After eight years of sneaking around, begging forgiveness, and outright defying my parents for the right to work for Diana, I had no marketable abilities to show for it.
Someone might take me on as a junior riding instructor, or to muck stalls and scrub buckets, and actually write me a check or give me an envelope of cash every week. If they did, though, I’d be running around after girls five or ten years my junior, holding their horses at shows and sweeping up after them at night.
It was incredible to me how much work I’d put in and how little in actual, cash-earning skills I’d gotten out of it. Frankly, the only proposition with a more wasteful ROI was college.
I could do it, though. If I had to, if there was no other way to keep a roof over my head and horses in my life, I would bite my tongue and swallow my pride and head to a show barn to start over. There was a very clear roadmap in this industry, which led directly from my childhood as hardworking student in a local lesson barn to an adulthood as a tanned and wisecracking trainer with dozens of adolescent girls and average horses surrounding me.
The problem was, I didn’t want that future at all.
What I wanted to do wasn’t show horses. I wanted to work with racehorses.
I couldn’t explain why. But just like the love of horses is a deep, primal, inexplicable thing which some people simply arrive on this planet with, I was deeply in love with racehorses for no easily definable reason. I could line up reasons, of course: I adored Thoroughbreds, so sleek and so noble and so flighty and so bold, a contradicting lineage of inbreeding and outcrosses, a breed developed by kings and queens. I loved that racing was competing in the most pure form of sports: my horse is faster than your horse!

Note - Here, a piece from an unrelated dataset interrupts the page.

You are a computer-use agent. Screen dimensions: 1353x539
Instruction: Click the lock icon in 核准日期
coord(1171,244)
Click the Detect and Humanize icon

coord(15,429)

That was my true dream. I just wanted to be surrounded by fast horses. Riding them. Caring for them. Cheering for them. Leading them into the winner’s circle, my name next to theirs, the headlining stars of the day.
Unfortunately, Calusa was a little short on racehorses.
Down here in our soupy corner of the peninsula, the most desirable horses came with auto-changes on the hunter course and a five-figure price-tag, or a good head for cows and a trail-riding resume that included every swamp in a twenty-mile radius. The Thoroughbreds I rode here weren’t the cream of the track; that’s how they’d ended up in a lesson barn that wasn’t even the cream of the county. I didn’t know how to go from retired racehorses to current racehorses. I didn’t even know where to start.
I blinked. The world through my windshield had gotten a little blurry. I’d spaced out for a minute there after my mom had said the rent was coming due.
My mom, still on the line, huffed an impatient sigh. “Alex? You understand me? School, Alex. School or rent.”
“I understand,” I replied woodenly, looking at the car’s digital clock. Two-twenty. Where did the time go? My head-start was long gone. My misspent youth was coming for me. I was on my way to another unpaid afternoon at a failing lesson barn, and the only way out was to go work at a different lesson barn where they’d pay me. Sounded so simple, right?
So simple, but it meant my dream felt farther away than ever.